The American Banker article highlighted the problem with PFM as follows:
This spring, research firm Celent reported that only 4 percent of online banking customers at the top 50 banks are active PFM users. And in a September survey of more than 1,100 U.S. consumers, Aite found that only 27 percent use PFM from any host, be it their own institution or a third-party site like Mint.com.
These are not good numbers, folks. It is clear that PFM should be a — if not the – central PF tool for consumers. PFM is data aggregation in full and, as we all know, personal finance is largely a data-centric endeavor, or at least it should be.
So what is going on here? Why are consumers not taking to PFM?
This was one reason suggested in the article:
The problem, Aite research analyst Ron Shevlin says, is not a lack of promotion by banks to spark their customers’ interest. Instead, it’s a lack of recognition in the industry of what users want PFM to do for them.
“Why so few consumers use this tool is that so few are engaged or active in the management of their financial life,” says Shevlin. “Eighty percent of people don’t do budgeting. These are the people who aren’t the Quicken junkies.”
And as evidence of the dislocation in PFM, American Banker pointed out that when a few major financial institutions gathered to discuss PFM recently, “none of them agreed on what aspects of financial management should be part of PFM offerings.”
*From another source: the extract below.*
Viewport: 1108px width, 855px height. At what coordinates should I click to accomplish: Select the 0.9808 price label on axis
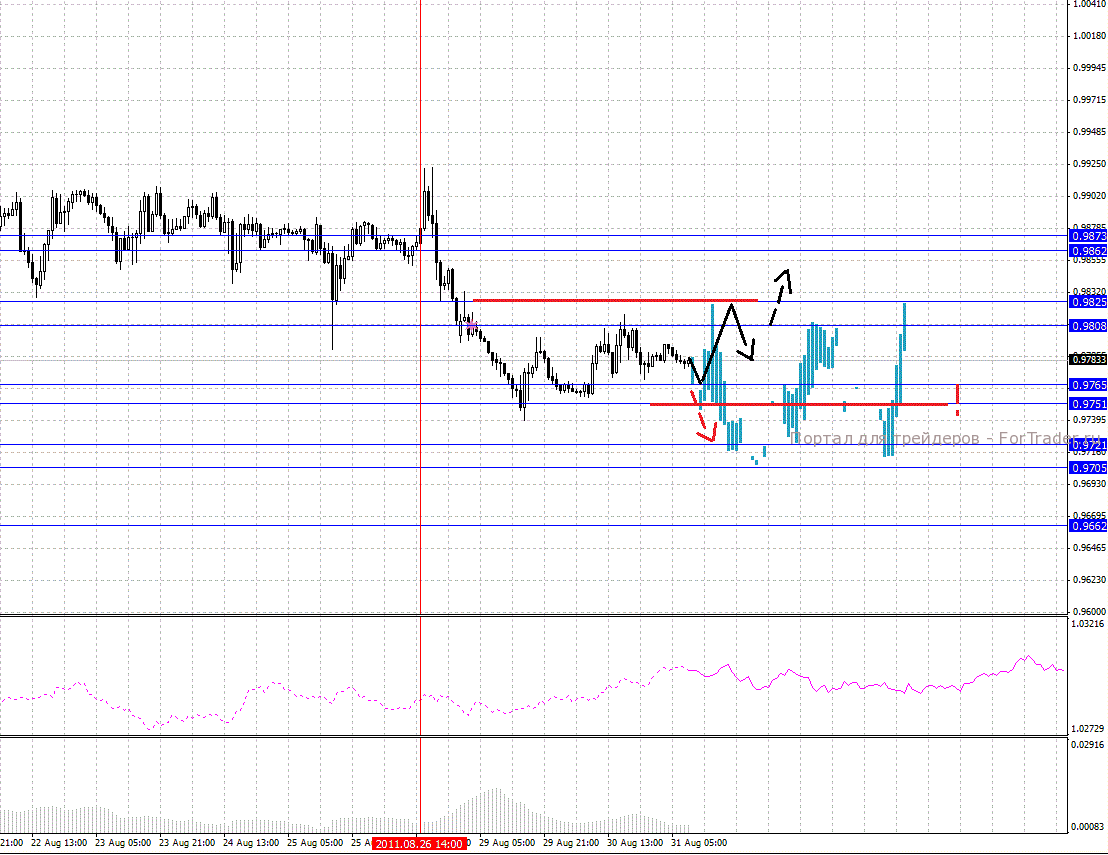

Are capabilities like budgeting and spending analysis enough? Or will PFM only gain traction when it becomes a factor in financial decision-making, through services such as real-time price comparisons or customized loan-rate appraisals?
These were rhetorical questions, but are they on point? Will more — and by “more” I include myself — consumers use PFM if, say, JPMorgan Chase and Wells Fargo agree on the capabilities that should be included in PFM? Additionally, as Ron argues, is this lack of adoption really just a function of consumers “who aren’t the Quicken junkies”?
I’m not buying it. To me, the problem is the data. As many readers of this blog know, I bank at Citibank (and, of course, I have no idea why — I’m an “inertia” customer). Citi added Yodlee’s PFM platform late last year. While I am on citibank.com often — I make perhaps one (reluctant) trip to a bank branch per year — I would estimate that I have looked at the PFM app three times since it went live. Why? Because it doesn’t tell me anything. It relays the data in my Citibank account, but does not even include the data from a Citibank credit card I hold, never mind include data from beyond Citibank’s walls. Oh, I have a Mint account, and a PageOnce account, too, but Mint cannot facilitate transactions and PageOnce is not my bank, so it has limitations.
In short, either the data in lacking, as is the case with Citi’s PFM, or the functionality is lacking, as is the case with the non-bank service providers. You want people to use PFM? Make the data extensible. PFM must tell the full data story, not just the data story from one financial institution. Until it does, only 27% of American consumers will find it “useful.”